Introduction
Decide To Deal With Resentment
ACKNOWLEDGE the issue causing resentment
REMEMBER skills that work for you
EXECUTE a plan to forgive, or ask forgiveness

Self-Talk for Offending Partner to remember

If you are the Offending Partner, remembering and applying these self-talks that have helped hundreds of other offending partners:

  • “I must be patient. No really, I must be be patient! Just because I have tried to rectify things, I can’t expect instant acceptance. It will take my partner some time to trust me again, if ever.”

    Example of where to apply this self-talk:

    You are seeking forgiveness and have vowed to change but your partner isn’t responding quickly enough for you.

  • “I must work on developing empathy for my partner – to have greater awareness of how my actions may be causing discomfort or angst in my partner whom I want to protect so they feel safe around me.

    Example of where to apply this self-talk:

    Couple in automobile. Husband pulled maneuver that wife thought was unsafe. She pleaded for him to stop doing it, but he continued insisting it was safe and he was in the right. He was technically right in that there was no accident, but he  did not take into account the fear and anxiety his driving behavior was causing in his wife. He was focused only on the driving issue like a laser beam, instead of also being considerate of the emotional reaction of those in the car.

> [YOUR INSTRUCTIONS]:
Can you carry the passage on dealing with resentment forward from its last sentence, in the same style?

> [SOURCE INFORMATION]:
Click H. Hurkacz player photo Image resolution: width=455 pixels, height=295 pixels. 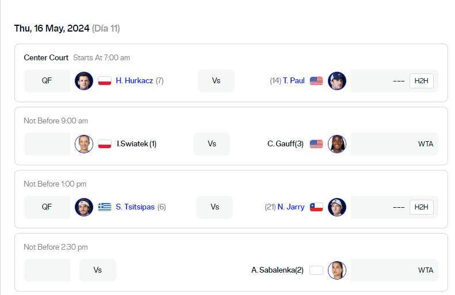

...

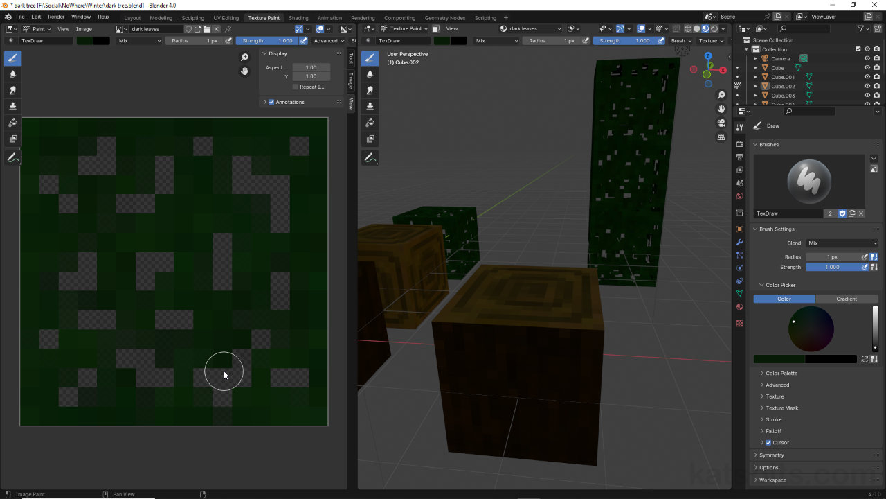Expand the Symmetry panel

* * *

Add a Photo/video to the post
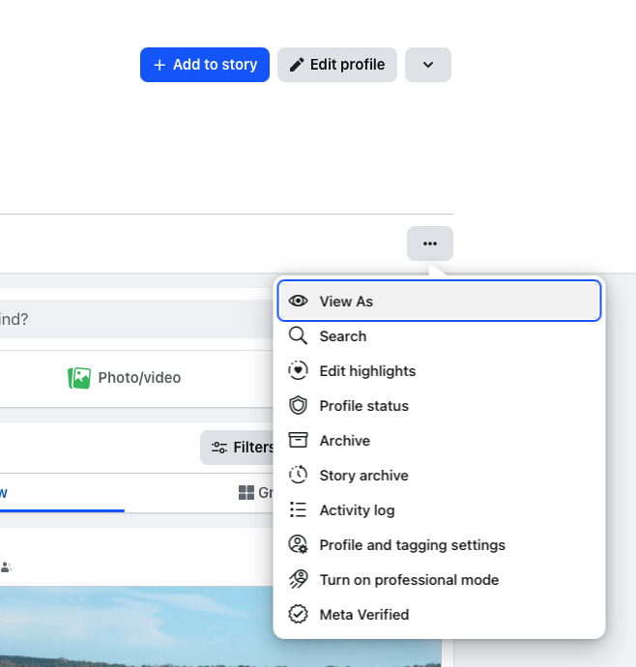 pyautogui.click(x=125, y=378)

> [YOUR RESPONSE]:
  • “I know I am right… but I don’t have to prove it all the time. Let them discover it. So sweet when they do!”

    Example of where to apply this self-talk:

    Jim and Mary had been married 20 years most of which had been spent with Mary seeing Jim as a project to work on. Jim had deep resentment but buried it, saying nothing but “yes, dear”. Mary criticized almost everything he did-and was right most of the time. But in the process she lost the love of her husband over “being right” about many things that didn’t matter anyhow.

  • “I will try harder to simply do (or not do) the things that cause resentment in my partner. I could change if I really wanted to.

    Example of where to apply this self-talk:

    Most partners know what they do that causes resentment in the relationship, but they often continue to do it – but expect a different result. For instance, Mary complained to Jim for 10 years that she resented the fact that he didn’t help her enough with house chores and child care. In therapy, I asked Jim why he simply didn’t help out more. He answered that he did do his share, as he saw it. Truth is, when she complained, his self talk was something like “once the storm blows over I can continue to watch my basketball game – she’ll get over it.”

  • “Life is a lot better and a lot easier if my partner does not have resentment toward me and vice versa.”

    Example of where to apply this self-talk:

    almost all the time in a marriage. You do not want to live in a marriage of deep resentment because resentment can turn to contempt which is a death-knell for relationships. In many marriages, it blocks sexuality, it prevents intimacy and closeness and it leads to estrangement from each other.